+++ BRANO DI TESTO

Con il passare degli anni e delle
sessioni di calciomercato, aumentano sempre di più i rimpianti dei
direttori sportivi italiani per essersi lasciati sfuggire giocatori,
magari giovani, di qualità a prezzi abbordabili, poi finiti in qualche
club estero. Uno di questi potrebbe essere Vegard Forren
che, dopo essere stato offerto in Italia per diversi anni, è passato al
Southampton lo scorso gennaio. A proporlo alle società di Serie A, in
qualità di intermediario, era stato l'agente FIFA Edoardo Giusti. Il titolare e fondatore della GGXX, intervenuto in esclusiva ai miei microfoni,
ha raccontato tutti i retroscena riguardanti il difensore norvegese e
non solo, parlando di altri due calciatori da lui proposti ai club
italiani, che però non gli hanno voluto dare ascolto.
Possiamo svelare tutta la verità sul mancato arrivo di Forren in Italia?
“Il mio amico e collega Gulli
Tomasson, islandese ma che abita sede in Danimarca, lo scoprì nel 2008
quando giocava nelle serie dilettanti norvegesi. Su suggerimento dello
stesso Tomasson il Molde lo prese e, al contempo, Tomasson lo pose alla
nostra attenzione. Immediatamente notammo le qualità espresse in
campionato con la Norvegia under 21. Tra il 2008 e il 2009 iniziammo a
lavorare per provare a portarlo in Italia e, proprio in quel periodo,
Fabio Paratici (a quell'epoca alla Sampdoria, ndr) si dimostrò
uno dei suoi più grandi estimatori. Così il club blucerchiato si
interessò al giocatore ma poi fece altre scelte di mercato e lo stesso
accadde con il Chievo. Passata l'estate del 2009, Forren giocava in
pianta stabile al Molde continuando a crescere insieme alla squadra, che
nel 2011 e nel 2012 si aggiudicò il primato nella Tippeligaen (la massima serie del campionato norvegese, ndr).
Nell'autunno del 2011 Zanzi lo fece seguire e ci fornì una relazione
positiva. Da una parte c'era il Bologna che aveva avanzato il desiderio
di prelevarlo con la formula del prestito oneroso con diritto di
riscatto, dall'altra il Molde che invece era rigido sul fatto di volerlo
cedere soltanto a titolo definitivo. Questa fu la causa principale del
mancato a affare. Noi, fin dal 2008, ogni estate abbiamo periodicamente
riproposto il giocatore in Italia ma non è stato minimamente calcolato e
da qualcuno è stato considerato troppo lento per la Serie A. I
dirigenti italiani lo hanno seguito, monitorato e visto la sua crescita
però, dopo una prima fase di interessamenti, c'è stata fase di stallo.
Nel 2010 e nel 2011 poteva essere acquistato per un milione di euro,
mentre l'estate scorsa bastava un milione e mezzo; a gennaio, invece, il
Southampton ha dovuto sborsare quasi 5 milioni di euro”.
Forse le sue caratteristiche sono più adatte alla Premier che al nostro campionato?

++++++

ELENCO DEI COMPITI:
1 - Riporta, per favore, parola per parola il passaggio del testo su Forren da "Nel 2010 e nel" a "al nostro campionato?".
2 - Scrivi il seguito del testo su Forren, partendo subito dopo l'ultima frase.

+++ MATERIALE DI PARTENZA

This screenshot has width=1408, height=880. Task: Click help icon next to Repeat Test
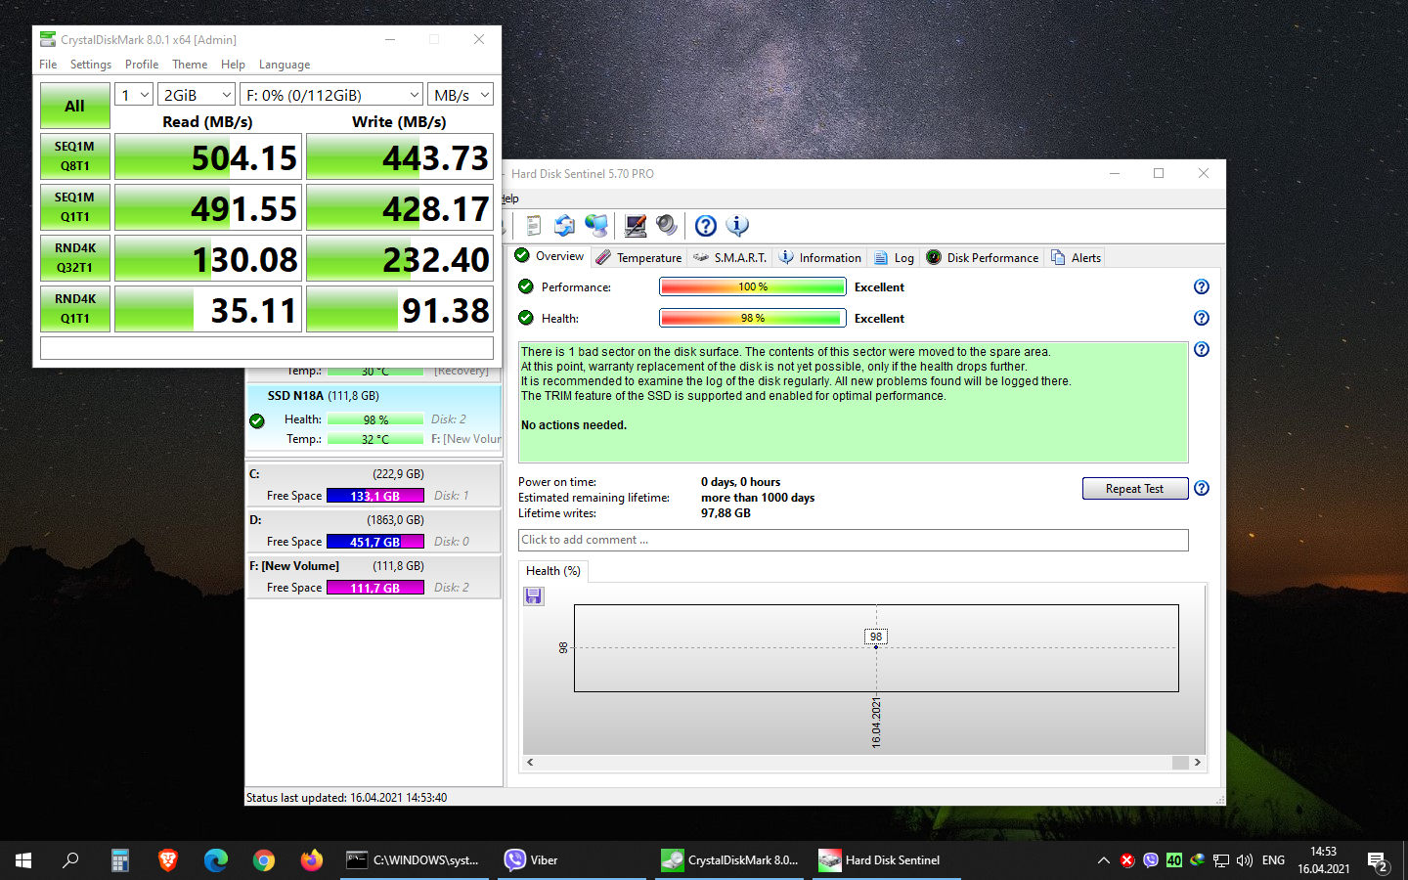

++++++

RISPOSTE AI COMPITI:
1 -
Nel 2010 e nel 2011 poteva essere acquistato per un milione di euro,
mentre l'estate scorsa bastava un milione e mezzo; a gennaio, invece, il
Southampton ha dovuto sborsare quasi 5 milioni di euro”.
Forse le sue caratteristiche sono più adatte alla Premier che al nostro campionato?

2 -
“Grazie alle ultime due stagioni
disputate in maniera eccellente, si è guadagnato il posto da titolare
nella Norvegia e ha acquisito un valore ancora più alto. Detto questo,
credo che si tratta più di un discorso ambientale. Nella mentalità del
calciatore scandinavo, l'Inghilterra rappresenta il top e la Premier
League è considerato il campionato più bello al mondo. Forren, per
quelle che sono le sue caratteristiche, si sposerebbe perfettamente
anche con un calcio più tecnico come quello italiano. Esce palla al
piede, è elegante nei movimenti e bravo ad impostare, a tutto questo
abbina forza fisica e senso della posizione. E' destinato, sempre che la
fortuna lo assista, ad affermarsi ancora di più e a diventare uno dei
migliori difensori europei; ha tutte le qualità per poterlo diventare.
Ripeto, era più che pronto per il calcio italiano”.
Quale potrebbe essere un altro caso simile a questo appena citato?
“Sicuramente quello rappresentato da
Joel Campbell è il più eclatante. Prima che vari avvoltoi si
avvicinassero, alla fine del 2010 mi fu segnalato questo ragazzo da un
collaboratore e amico fidato in Costa Rica. Possedeva qualità importanti
ma era ancora sconosciuto in Europa e, guardando alcuni video,
intravidi in lui delle doti impressionati, tanto da paragonarlo a Samuel
Eto'o. Da quel momento cominciai a lavorarci in prima persona. Poteva
essere preso per appena 500mila euro e c'era anche la possibilità di
portarlo in Italia per un periodo di prova. Addirittura, da una società
mi dissero di stare attento a proporre giocatori del Costa Rica perché
poteva pesare sulla mia reputazione. Dopo l'esordio con gol con la
maglia della sua nazionale qualcosa si era mosso, ma soltanto alcune
richieste di informazioni e niente di più. Nell'agosto 2011 lo prese
l'Arsenal, che lo mandò subito in prestito al Lorient e, l'estate
scorsa, al Betis. Oggi continua a fare benissimo con la il Costa Rica,
ma non dimentichiamoci che ha vent'anni e può ancora crescere. Peccato
perché si sarebbe potuto prendere a cifre basse, anche se ci sarebbe
voluto un periodo di ambientamento”.
Andiamo avanti: un terzo caso di questo genere?
“Citerei Emmanuel Emenike, attuale
centravanti dello Spartak Mosca. Nel 2010 giocava nel Karabukspor,
allora in serie B turca, e notammo le sue qualità attraverso il suo
procuratore. Nel suo contratto c'era una clausola rescissoria di soli
600mila euro. Mi ricordo che preparai alcuni dvd e feci un certo tipo di
lavoro per poi proporlo in Italia. Nel 2011 si trasferì al Fenerbahce e
la scorsa estate è stato acquistato dallo Spartak. Sta fornendo ottime
prestazioni anche in Champions League e adesso vale circa 12 milioni di
euro. E pensare che sarebbe potuto approdare in Serie A per meno di un
milione...”.
Proviamo a dare una risposta a questi mancati arrivi. Come mai i ds italiani non hanno puntato su questi giocatori?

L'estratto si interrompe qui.